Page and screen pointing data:

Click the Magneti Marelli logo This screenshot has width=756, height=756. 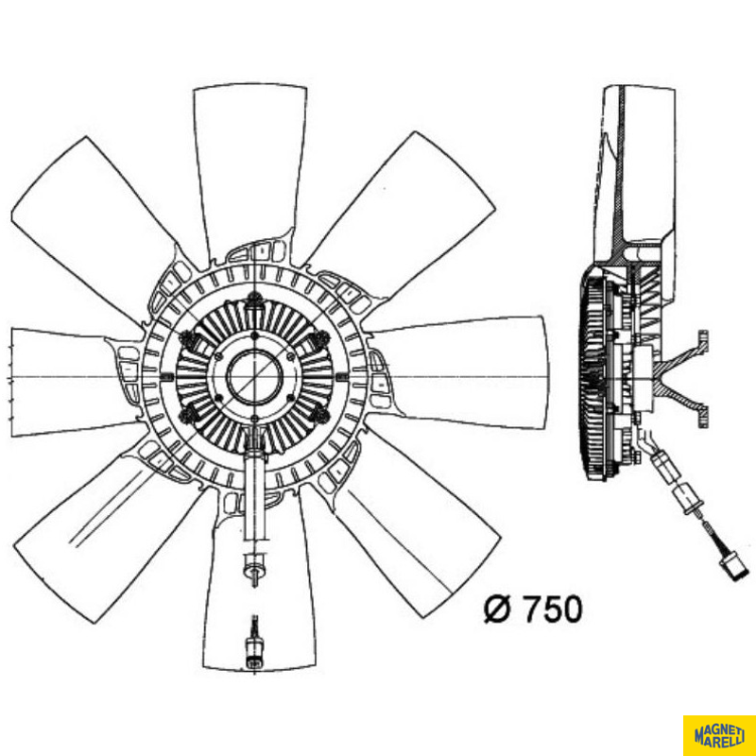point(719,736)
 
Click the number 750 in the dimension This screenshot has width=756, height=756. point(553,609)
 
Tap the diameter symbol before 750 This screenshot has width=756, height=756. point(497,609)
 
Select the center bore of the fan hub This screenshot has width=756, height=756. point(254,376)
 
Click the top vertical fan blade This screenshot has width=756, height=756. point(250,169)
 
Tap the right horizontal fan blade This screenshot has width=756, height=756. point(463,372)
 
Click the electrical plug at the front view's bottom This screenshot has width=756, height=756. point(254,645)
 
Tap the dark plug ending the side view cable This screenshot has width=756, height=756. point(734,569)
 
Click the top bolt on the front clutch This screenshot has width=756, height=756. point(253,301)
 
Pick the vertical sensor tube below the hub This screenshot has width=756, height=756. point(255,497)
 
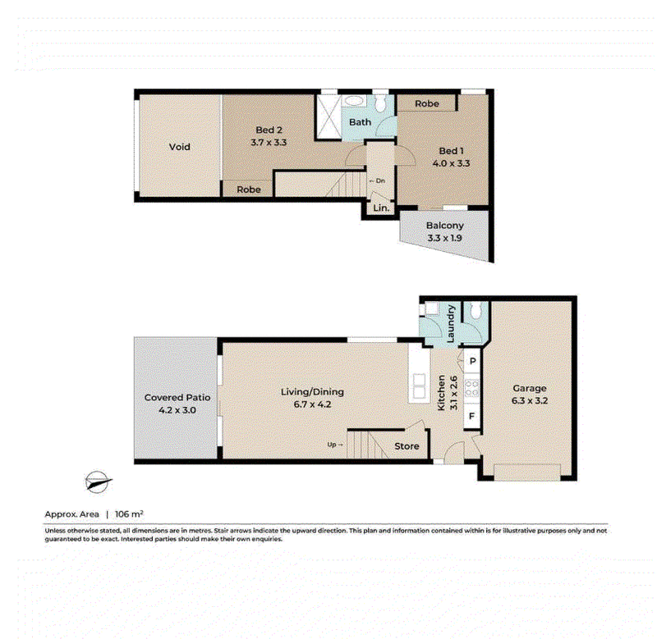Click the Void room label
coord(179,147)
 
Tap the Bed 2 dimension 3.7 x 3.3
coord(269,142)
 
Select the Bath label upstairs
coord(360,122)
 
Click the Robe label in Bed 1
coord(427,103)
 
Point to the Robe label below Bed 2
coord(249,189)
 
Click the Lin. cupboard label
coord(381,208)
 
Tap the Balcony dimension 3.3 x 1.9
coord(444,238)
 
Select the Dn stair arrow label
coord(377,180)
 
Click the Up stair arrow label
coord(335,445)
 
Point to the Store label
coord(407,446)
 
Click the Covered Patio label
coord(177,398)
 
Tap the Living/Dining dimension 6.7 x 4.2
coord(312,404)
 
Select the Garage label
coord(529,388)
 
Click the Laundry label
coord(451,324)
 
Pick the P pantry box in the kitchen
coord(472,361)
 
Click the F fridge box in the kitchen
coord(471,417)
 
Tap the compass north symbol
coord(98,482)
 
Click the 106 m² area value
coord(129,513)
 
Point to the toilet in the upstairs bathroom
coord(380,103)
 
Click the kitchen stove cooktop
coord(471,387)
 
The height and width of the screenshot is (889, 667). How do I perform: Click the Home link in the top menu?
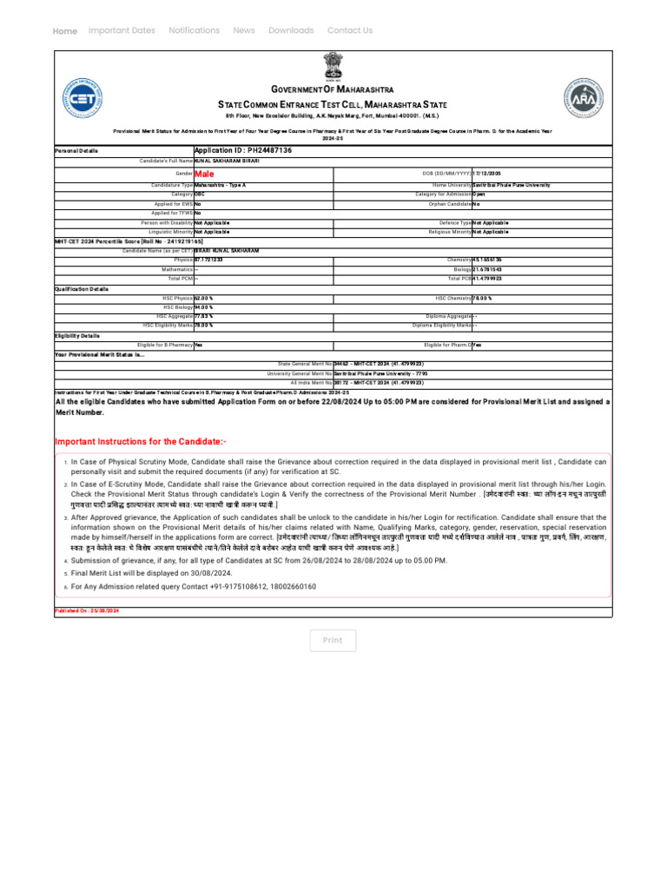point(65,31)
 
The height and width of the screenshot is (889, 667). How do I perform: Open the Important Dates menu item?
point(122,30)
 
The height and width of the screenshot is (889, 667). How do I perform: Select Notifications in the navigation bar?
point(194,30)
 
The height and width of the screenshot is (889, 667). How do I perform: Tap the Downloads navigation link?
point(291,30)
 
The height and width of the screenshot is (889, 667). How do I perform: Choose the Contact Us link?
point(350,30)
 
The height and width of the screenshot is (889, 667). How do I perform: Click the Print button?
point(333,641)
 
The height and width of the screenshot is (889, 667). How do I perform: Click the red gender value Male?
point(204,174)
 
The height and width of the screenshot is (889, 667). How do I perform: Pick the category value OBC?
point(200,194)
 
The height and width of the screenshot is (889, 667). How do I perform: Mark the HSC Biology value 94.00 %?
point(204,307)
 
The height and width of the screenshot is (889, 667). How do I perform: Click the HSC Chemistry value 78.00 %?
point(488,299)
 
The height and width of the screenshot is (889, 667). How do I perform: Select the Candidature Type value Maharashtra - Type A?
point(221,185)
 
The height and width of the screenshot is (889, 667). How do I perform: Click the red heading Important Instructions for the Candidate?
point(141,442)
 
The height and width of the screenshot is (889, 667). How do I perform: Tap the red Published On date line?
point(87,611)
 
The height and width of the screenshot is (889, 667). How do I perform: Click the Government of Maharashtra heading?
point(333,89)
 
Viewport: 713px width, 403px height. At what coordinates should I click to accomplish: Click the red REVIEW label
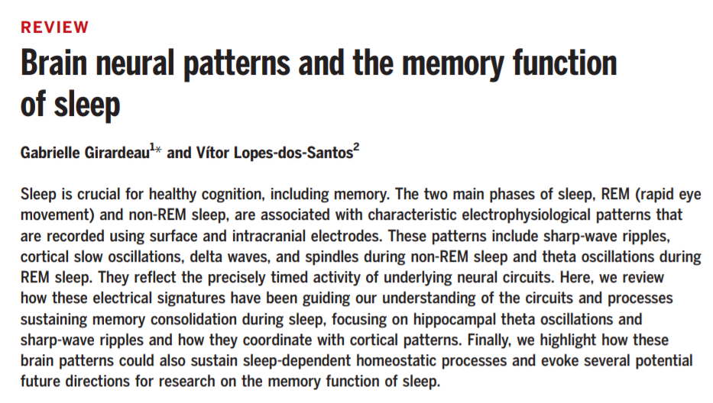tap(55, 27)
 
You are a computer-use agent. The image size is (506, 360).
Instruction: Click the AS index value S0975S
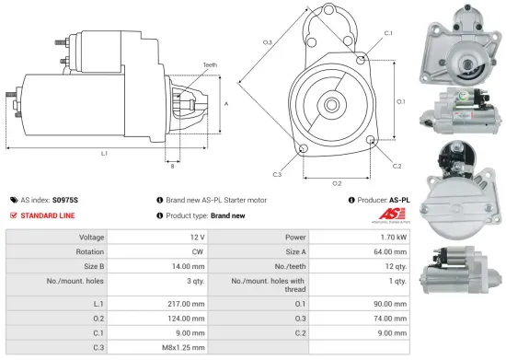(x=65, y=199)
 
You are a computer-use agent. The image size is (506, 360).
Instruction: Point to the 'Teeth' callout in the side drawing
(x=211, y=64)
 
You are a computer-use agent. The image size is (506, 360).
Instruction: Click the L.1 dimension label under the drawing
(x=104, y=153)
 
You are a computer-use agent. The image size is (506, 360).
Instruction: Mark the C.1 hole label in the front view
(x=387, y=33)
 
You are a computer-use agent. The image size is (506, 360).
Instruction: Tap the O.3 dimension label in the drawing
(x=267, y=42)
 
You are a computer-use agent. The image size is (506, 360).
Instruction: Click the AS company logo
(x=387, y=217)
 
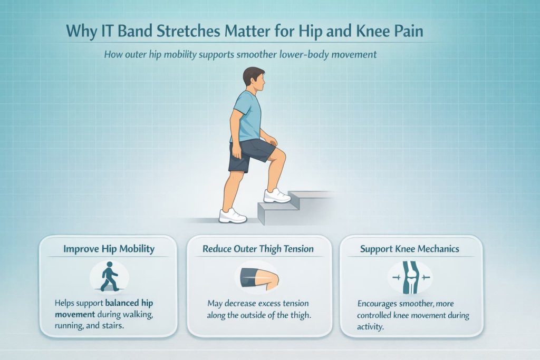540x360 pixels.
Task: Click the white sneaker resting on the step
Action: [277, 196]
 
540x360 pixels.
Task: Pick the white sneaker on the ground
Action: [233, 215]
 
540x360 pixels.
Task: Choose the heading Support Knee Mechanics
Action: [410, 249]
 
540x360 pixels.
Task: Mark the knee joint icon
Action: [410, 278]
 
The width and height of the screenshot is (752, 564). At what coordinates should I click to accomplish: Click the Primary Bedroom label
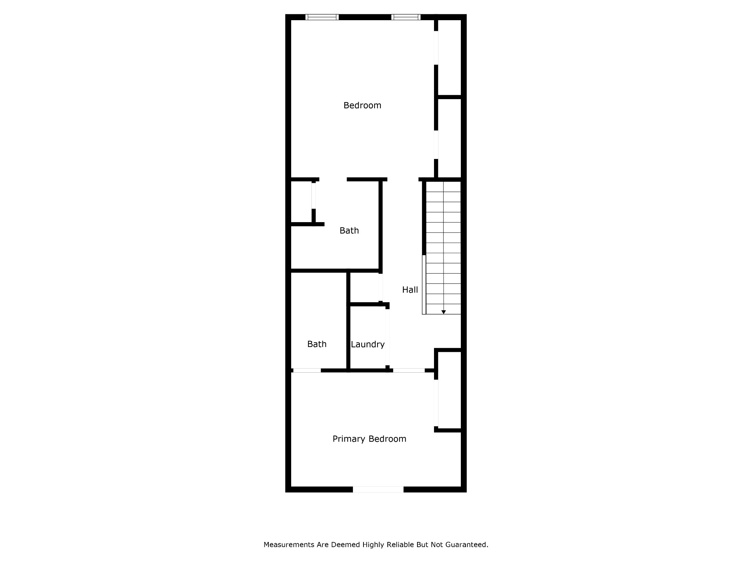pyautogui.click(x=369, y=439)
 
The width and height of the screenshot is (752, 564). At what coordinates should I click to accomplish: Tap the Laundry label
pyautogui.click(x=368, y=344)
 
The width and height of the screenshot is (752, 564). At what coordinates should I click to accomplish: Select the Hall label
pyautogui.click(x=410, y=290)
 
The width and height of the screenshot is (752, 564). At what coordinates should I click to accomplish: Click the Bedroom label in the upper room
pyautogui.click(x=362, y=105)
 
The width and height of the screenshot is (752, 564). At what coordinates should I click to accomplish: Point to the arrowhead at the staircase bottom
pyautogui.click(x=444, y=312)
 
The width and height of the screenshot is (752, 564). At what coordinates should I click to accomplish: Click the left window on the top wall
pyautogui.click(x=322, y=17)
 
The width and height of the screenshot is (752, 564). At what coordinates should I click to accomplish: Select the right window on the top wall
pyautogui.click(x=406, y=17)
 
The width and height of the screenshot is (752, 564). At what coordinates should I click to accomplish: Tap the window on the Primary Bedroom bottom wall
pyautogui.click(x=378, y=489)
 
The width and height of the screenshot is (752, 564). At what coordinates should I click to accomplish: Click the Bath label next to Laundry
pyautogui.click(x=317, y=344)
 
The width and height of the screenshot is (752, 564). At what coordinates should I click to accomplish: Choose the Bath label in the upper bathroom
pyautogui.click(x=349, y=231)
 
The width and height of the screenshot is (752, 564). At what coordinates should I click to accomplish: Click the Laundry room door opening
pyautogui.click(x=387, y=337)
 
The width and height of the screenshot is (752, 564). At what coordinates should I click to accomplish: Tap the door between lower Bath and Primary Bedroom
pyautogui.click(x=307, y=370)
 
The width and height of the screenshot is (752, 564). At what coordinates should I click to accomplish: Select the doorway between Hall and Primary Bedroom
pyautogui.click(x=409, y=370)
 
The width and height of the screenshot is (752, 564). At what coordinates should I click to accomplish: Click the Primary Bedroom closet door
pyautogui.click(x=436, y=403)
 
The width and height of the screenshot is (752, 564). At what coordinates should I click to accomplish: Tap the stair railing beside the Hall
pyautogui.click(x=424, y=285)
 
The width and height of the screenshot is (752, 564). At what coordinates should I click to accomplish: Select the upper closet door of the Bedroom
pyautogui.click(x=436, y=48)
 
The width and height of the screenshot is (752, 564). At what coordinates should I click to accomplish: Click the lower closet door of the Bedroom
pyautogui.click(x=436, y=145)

OBJECTIVE:
Give the part of the listing that opens with the line containing "Tap the diameter" and closes with the line containing "Tap the dark" as a Markdown table with columns No. and Line, skipping blank lines.

WRITTEN ANSWER:
| No. | Line |
|---|---|
| 1 | Tap the diameter symbol before 750 This screenshot has width=756, height=756. point(497,609) |
| 2 | Select the center bore of the fan hub This screenshot has width=756, height=756. point(254,376) |
| 3 | Click the top vertical fan blade This screenshot has width=756, height=756. point(250,169) |
| 4 | Tap the right horizontal fan blade This screenshot has width=756, height=756. point(463,372) |
| 5 | Click the electrical plug at the front view's bottom This screenshot has width=756, height=756. point(254,645) |
| 6 | Tap the dark plug ending the side view cable This screenshot has width=756, height=756. point(734,569) |